§ Input rows

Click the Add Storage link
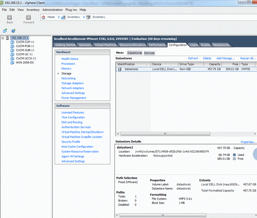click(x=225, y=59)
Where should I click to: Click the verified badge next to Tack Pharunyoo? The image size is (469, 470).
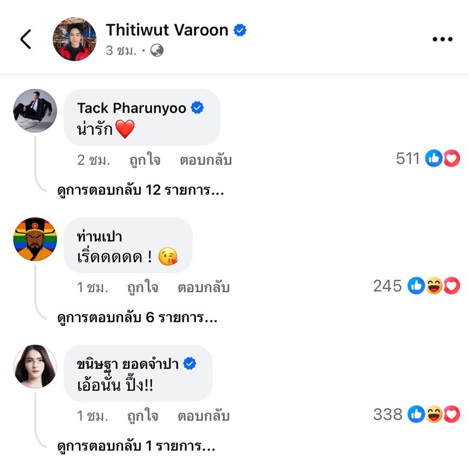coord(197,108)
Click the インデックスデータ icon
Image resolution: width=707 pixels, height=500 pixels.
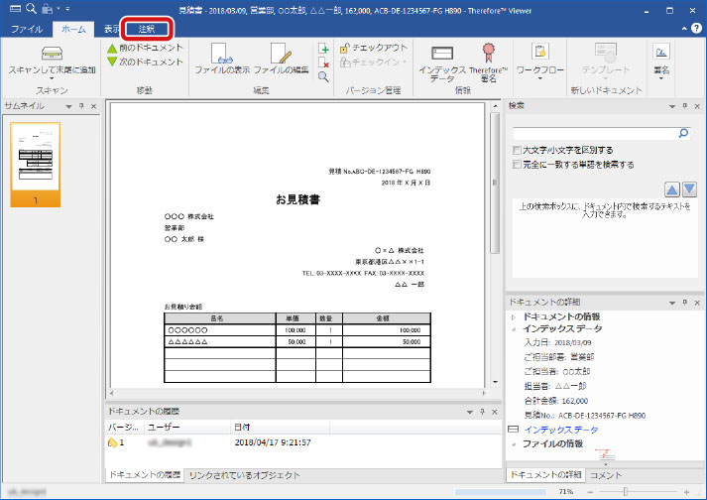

§ Objective
Please extract the text lines of all the entries above, copying each one word for word and leaving out the pictures.

§ Solved exercise
Click the Add Storage link
click(x=225, y=59)
Where should I click to: Click the verified badge next to Tack Pharunyoo? The image size is (469, 470).
coord(197,108)
Click the インデックスデータ icon
Image resolution: width=707 pixels, height=500 pixels.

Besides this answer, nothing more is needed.